Keith “Happy Face” Jesperson is locked up at the Oregon State Penitentiary where he is serving three consecutive life sentences. He will die in prison. The serial killer earned his notoriety by sending confessions describing his heinous crimes to police and journalists and signing them with a smiley face.
Jeperson murdered at least eight women, most who were raped and brutally beaten. By all regards, Jesperson was a coward, preying on slight unsuspecting women, some who were under the influence of alcohol or other mind-altering chemicals, mentally challenged, or desperate.
He was, what law enforcement experts would say, a disorganized serial killer. Unlike some other psychopathic killers, he was not particularly intelligent. He was sloppy and made numerous mistakes. As a truck driver, he was able to traverse across the nation, make a kill, and move on. The murders occurred in Nebraska, Washington, Florida, California, Oregon, and Wyoming.
Jesperson was a low achiever from his childhood to adulthood. He did not fit in with others in the community, failed at most of his endeavors, including job opportunities and raising a family. His daughter, Milissa G. Moore, who lived with him until his wife divorced him in 1990, wrote a book about her father wherein she denounced him as a sick lowly killer. She described how Jesperson would hang stray cats on a clothesline and beat them until they were dead.

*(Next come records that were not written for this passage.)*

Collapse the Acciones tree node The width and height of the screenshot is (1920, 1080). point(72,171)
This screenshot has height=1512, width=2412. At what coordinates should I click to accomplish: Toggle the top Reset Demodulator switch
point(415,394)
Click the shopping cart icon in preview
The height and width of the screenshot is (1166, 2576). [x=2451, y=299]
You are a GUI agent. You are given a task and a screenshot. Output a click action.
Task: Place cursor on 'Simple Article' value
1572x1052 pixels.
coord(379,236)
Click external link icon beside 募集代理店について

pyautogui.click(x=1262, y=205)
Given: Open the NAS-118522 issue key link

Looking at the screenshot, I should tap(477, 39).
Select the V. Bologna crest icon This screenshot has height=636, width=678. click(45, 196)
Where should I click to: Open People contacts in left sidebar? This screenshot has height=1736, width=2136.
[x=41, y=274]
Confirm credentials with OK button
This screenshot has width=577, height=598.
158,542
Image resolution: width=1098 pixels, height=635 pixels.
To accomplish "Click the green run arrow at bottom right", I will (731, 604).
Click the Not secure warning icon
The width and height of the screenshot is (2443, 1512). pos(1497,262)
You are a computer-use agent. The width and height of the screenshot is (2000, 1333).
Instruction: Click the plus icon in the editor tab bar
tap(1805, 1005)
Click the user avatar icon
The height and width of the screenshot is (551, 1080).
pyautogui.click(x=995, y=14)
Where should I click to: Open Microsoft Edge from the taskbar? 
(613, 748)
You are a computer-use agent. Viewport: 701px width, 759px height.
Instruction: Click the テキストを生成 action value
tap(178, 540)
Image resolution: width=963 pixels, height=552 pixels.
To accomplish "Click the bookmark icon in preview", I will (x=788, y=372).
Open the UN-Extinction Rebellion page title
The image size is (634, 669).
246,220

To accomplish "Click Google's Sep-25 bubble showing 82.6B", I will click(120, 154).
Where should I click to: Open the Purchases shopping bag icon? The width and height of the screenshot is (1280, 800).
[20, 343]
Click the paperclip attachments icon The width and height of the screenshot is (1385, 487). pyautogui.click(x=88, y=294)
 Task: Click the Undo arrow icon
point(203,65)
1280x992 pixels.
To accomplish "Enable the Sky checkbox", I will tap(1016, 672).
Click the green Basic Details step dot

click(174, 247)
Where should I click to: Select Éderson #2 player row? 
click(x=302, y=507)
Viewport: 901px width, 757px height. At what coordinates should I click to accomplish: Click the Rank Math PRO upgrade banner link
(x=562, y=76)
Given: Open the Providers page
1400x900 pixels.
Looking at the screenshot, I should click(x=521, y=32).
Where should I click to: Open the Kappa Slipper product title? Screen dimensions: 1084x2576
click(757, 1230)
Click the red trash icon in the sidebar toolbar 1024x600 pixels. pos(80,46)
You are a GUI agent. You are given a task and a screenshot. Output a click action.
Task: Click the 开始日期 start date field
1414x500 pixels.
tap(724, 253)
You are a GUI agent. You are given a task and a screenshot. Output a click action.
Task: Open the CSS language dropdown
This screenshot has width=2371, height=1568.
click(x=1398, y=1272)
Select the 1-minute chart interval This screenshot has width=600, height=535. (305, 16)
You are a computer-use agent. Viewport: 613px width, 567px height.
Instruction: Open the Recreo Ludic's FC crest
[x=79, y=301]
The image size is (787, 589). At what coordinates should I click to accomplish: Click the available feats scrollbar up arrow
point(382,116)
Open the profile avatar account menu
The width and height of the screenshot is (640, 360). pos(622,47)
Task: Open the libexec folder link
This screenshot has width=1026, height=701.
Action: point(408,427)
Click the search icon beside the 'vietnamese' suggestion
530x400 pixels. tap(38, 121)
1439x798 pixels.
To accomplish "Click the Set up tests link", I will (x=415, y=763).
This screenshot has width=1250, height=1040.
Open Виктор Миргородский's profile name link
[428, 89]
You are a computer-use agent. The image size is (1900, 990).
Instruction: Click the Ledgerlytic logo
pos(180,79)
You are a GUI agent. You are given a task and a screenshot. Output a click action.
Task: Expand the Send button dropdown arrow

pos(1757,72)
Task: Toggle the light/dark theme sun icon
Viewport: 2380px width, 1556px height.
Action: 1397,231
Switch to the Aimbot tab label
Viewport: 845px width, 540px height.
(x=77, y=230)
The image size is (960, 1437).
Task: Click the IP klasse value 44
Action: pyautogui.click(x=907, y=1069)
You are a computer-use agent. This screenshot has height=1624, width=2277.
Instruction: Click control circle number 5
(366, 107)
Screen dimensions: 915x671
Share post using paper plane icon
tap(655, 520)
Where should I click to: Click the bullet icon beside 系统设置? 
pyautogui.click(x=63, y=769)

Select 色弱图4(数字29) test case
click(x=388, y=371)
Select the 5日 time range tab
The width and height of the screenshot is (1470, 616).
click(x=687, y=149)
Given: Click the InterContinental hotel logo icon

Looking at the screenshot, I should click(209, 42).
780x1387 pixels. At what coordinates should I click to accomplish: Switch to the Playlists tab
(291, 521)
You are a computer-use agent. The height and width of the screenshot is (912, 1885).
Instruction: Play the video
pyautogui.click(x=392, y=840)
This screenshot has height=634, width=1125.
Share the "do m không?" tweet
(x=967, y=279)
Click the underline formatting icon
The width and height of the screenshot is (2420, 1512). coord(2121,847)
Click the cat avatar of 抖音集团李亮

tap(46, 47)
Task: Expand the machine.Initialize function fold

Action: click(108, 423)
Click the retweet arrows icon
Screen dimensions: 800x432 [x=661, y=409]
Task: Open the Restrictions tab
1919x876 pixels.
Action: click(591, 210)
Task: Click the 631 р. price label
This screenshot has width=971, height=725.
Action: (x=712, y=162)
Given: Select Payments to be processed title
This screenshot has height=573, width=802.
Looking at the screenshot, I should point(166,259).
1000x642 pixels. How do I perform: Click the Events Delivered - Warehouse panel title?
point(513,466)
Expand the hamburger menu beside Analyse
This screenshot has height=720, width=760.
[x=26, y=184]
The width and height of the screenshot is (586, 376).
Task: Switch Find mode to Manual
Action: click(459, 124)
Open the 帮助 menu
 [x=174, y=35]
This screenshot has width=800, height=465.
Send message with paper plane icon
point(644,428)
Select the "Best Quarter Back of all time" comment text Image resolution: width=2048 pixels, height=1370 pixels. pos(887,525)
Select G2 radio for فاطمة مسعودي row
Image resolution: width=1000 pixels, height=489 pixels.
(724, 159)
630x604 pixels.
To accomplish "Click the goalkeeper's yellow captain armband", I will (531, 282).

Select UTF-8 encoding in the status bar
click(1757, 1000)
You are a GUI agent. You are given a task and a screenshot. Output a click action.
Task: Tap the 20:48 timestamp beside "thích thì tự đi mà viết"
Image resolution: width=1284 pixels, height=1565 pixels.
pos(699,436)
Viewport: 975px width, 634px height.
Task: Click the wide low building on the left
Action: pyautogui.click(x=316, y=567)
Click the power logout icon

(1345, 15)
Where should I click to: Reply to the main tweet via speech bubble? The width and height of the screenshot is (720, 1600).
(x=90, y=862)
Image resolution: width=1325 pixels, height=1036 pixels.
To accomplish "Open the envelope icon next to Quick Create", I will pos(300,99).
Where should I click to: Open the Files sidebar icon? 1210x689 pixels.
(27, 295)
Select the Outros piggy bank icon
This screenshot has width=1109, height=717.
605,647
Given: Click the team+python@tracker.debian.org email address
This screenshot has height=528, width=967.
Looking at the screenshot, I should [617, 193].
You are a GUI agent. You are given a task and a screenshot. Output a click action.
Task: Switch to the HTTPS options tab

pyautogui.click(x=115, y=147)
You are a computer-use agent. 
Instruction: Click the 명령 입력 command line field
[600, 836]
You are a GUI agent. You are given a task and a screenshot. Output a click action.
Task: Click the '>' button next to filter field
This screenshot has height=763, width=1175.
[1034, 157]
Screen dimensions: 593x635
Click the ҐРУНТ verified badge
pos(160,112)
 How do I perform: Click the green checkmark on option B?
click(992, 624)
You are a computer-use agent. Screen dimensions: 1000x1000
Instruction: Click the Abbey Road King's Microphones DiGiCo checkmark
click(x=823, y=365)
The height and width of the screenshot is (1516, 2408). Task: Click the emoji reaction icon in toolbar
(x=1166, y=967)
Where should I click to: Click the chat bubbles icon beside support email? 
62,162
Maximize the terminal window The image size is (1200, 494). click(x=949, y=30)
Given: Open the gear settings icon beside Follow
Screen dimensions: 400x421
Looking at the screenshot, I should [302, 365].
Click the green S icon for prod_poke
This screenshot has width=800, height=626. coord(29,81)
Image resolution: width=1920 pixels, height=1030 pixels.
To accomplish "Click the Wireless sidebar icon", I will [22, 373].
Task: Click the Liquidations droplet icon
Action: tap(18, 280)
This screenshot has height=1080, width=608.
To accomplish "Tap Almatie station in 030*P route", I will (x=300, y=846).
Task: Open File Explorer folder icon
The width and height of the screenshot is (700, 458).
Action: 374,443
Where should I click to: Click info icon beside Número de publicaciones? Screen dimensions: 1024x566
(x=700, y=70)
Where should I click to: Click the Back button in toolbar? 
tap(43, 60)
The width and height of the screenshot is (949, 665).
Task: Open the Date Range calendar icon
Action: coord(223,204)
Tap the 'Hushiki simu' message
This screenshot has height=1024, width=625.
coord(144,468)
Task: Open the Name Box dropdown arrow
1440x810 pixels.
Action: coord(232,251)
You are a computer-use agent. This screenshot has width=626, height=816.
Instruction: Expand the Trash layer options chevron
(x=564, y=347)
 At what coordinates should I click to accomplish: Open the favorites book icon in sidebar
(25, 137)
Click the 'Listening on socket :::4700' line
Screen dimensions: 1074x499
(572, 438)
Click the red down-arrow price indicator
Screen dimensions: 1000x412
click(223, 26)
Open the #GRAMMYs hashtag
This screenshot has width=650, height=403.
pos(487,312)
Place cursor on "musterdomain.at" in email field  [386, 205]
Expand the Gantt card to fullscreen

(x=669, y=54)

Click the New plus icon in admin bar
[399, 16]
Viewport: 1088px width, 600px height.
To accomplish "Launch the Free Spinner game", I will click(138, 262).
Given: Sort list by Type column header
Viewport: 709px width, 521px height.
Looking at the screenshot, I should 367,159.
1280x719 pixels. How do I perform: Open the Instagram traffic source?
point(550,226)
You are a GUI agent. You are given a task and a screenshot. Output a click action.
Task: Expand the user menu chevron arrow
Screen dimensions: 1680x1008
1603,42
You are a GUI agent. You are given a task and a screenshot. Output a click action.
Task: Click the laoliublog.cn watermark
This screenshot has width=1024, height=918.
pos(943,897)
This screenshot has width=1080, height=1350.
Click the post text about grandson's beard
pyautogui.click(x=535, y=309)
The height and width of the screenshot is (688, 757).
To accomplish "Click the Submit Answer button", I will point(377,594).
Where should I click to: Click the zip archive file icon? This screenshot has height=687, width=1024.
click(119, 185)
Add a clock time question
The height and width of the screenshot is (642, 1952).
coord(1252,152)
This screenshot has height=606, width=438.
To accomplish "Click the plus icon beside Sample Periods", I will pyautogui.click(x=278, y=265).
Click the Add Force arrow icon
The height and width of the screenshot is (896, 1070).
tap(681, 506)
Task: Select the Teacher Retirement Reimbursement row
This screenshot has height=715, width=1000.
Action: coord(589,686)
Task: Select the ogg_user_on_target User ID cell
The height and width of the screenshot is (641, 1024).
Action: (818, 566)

Although all the murders were horrific, the death of Angela Surbrize stands out. In January of 1995, after using his strength and weight (over 220 pounds) to strangle the petite Surbrize, Jesperson strapped her body to the undercarriage of his truck and dragged her down the road face down to grind off her face and prints.
In his new book, “Dangerous Ground—my friendship with a serial killer,” author, M. William Phelps, chronicles his visits and calls with Jesperson at the prison that spanned over five years. Phelps goes into great detail as he describes the murders. His mission is to uncover the identity of “Jane Does” he believes Jesperson killed—in particular, he focused in on a woman killed in Florida who likely had traveled there from Louisianna.
Although several experts, including detectives, investigators, and forensic imaging specialists worked with Phelps to identify the Florida women (with the “help” of Jesperson who provided sketches), the woman was never identified. Indeed, the author is unable to point to any particular breakthroughs regarding the identity of any “Jane Does” (unidentified remains).
Phelps does not present any novel ideas about serial killers in general in this book. He describes the toll that the meetings and conversations took on him—mentally and physically. A large part of the book is directed at his brother’s addictions that led to his early death. He incorporates the brutal killing of his brother’s wife into the book—surmising that she was the victim of a serial killer—not Jesperson.
Mr. Phelps apparently dedicated substantial time researching and interviewing Mr. Jesperson. His efforts fall in line with other authors who have befriended killers in prison. He seems to have mixed up the line between journalist/author in this book. He calls his subject a friend yet he hates him at times. He is easily duped by the wild ramblings of an evil slow learner who talks in simple riddles and crude language much in the same way as Charles Manson. The problem with Phelps is that he could even consider Jasperson as being even close to a friend.
Someone once said, “What if there was a war and nobody came.” Phelp’s glorification of Jesperson results in piling more undeserved attention on a dumb, evil, sloppy, killer of vulnerable women who had no chance. The better approach is to ignore these outcasts and let them die without attention in their cells.